Required tasks:
1/ In the article on Ivorian football, where and in what year did Cote d'Ivoire win their second Afcon title?
2/ Summarize the article on Ivorian football in two sentences.

Given passage:
○ ○ ○ ○ ○ ○ ○

12:00 EAT 20/01/2022
Karim Konate NXGN GFX
The 17-year-old striker is the third-youngest player at Afcon 2021, with many hoping he can be a leader of the nation's new golden generation

Cote d’Ivoire has produced a slew of great footballers since the Elephants’ debut at the Africa Cup of Nations in 1965, but it was in the early 2000s that the country's true 'golden generation' emerged.

Led by Chelsea legend Didier Drogba, the group boasted a number of influential players from Europe's elite clubs, including the likes of the Toure brothers Yaya and Kolo, Emmanuel Eboue and Salomon Kalou.

They were, however, unable to replicate their club form for the national team, leaving their millions of expectant fans upset as they craved a second continental title, and first since 1992.

They did reach two Afcon finals, in 2006 and 2012, but both ended in disastrous defeats for the Elephants, as many supporters vowed not to watch their football again in the aftermath. Their historic qualification for the World Cup in 2006 remains the most glamorous achievement of the group.

By the time Cote d'Ivoire did win their second Afcon title, in Equatorial Guinea in 2015, Drogba and a number of other members of that famous side had retired. Yaya Toure was still there to captain the side, but it was a team that soon disbanded as the remaining veterans hung up their boots soon after.

For the remainder of the decade, enthusiasm for domestic and national team football in the country diminished, with no household names to root for either at home or abroad.

○ ○ ○ ○ ○ ○ ○

Supplied material:

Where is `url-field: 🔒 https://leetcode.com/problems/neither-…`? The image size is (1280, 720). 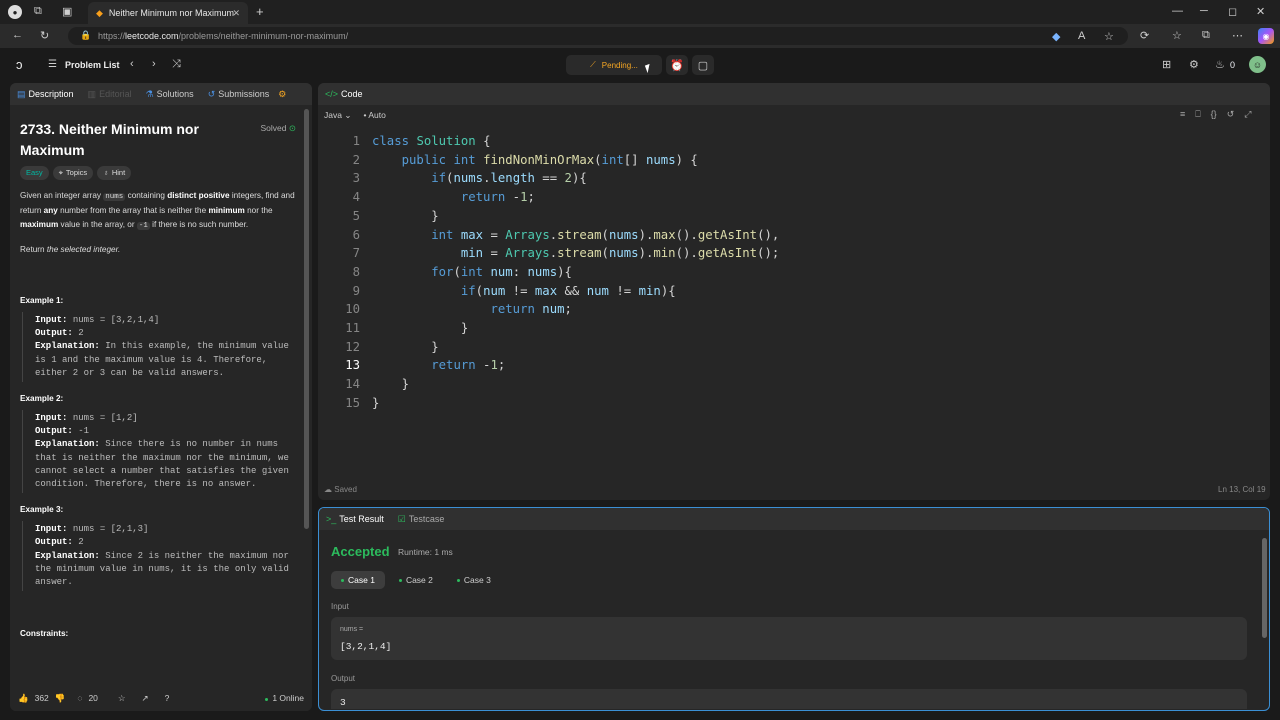 url-field: 🔒 https://leetcode.com/problems/neither-… is located at coordinates (598, 36).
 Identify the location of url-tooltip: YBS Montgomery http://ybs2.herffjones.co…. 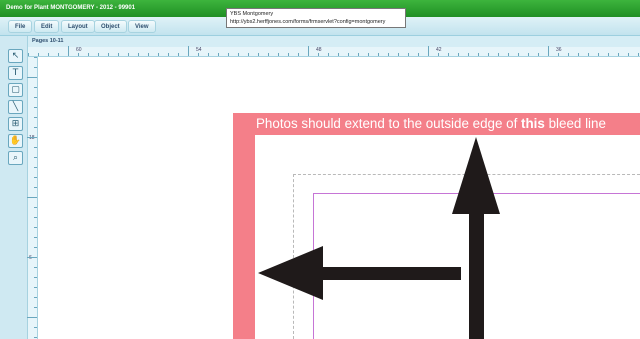
(316, 18).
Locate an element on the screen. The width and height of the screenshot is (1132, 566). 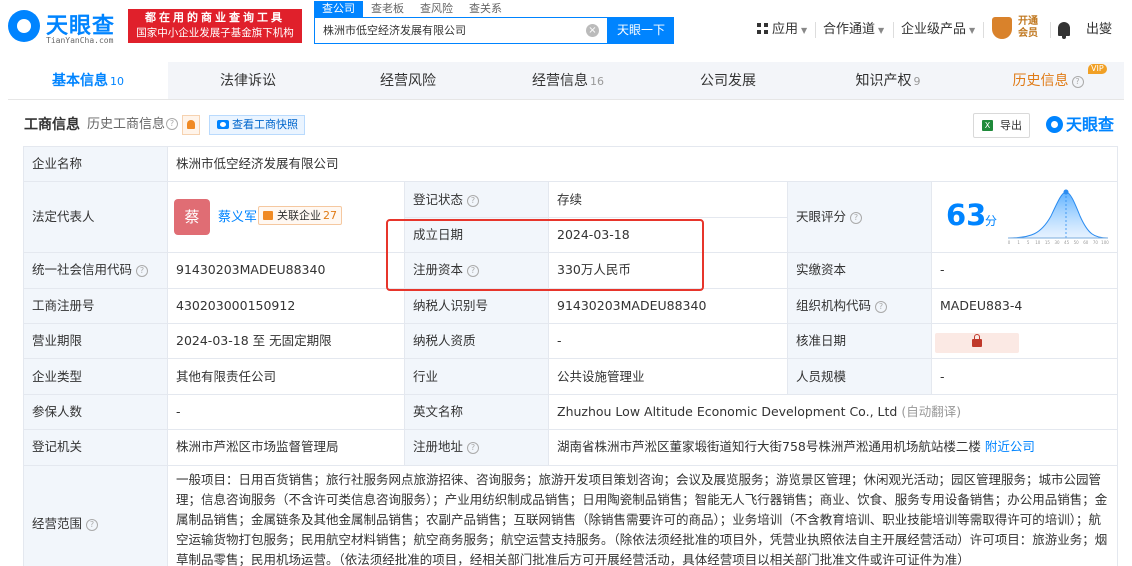
insured-label: 参保人数 is located at coordinates (96, 412).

○ ○ ○ ○ ○ ○ ○

Written answers:
1/ In Equatorial Guinea, in 2015.

2/ Cote d'Ivoire's golden generation of the early 2000s, led by Didier Drogba, reached the World Cup in 2006 but lost the 2006 and 2012 Afcon finals. The country finally won its second Afcon title in 2015, after Drogba and others had retired, and the team soon disbanded, leaving enthusiasm for football in the country diminished for the rest of the decade.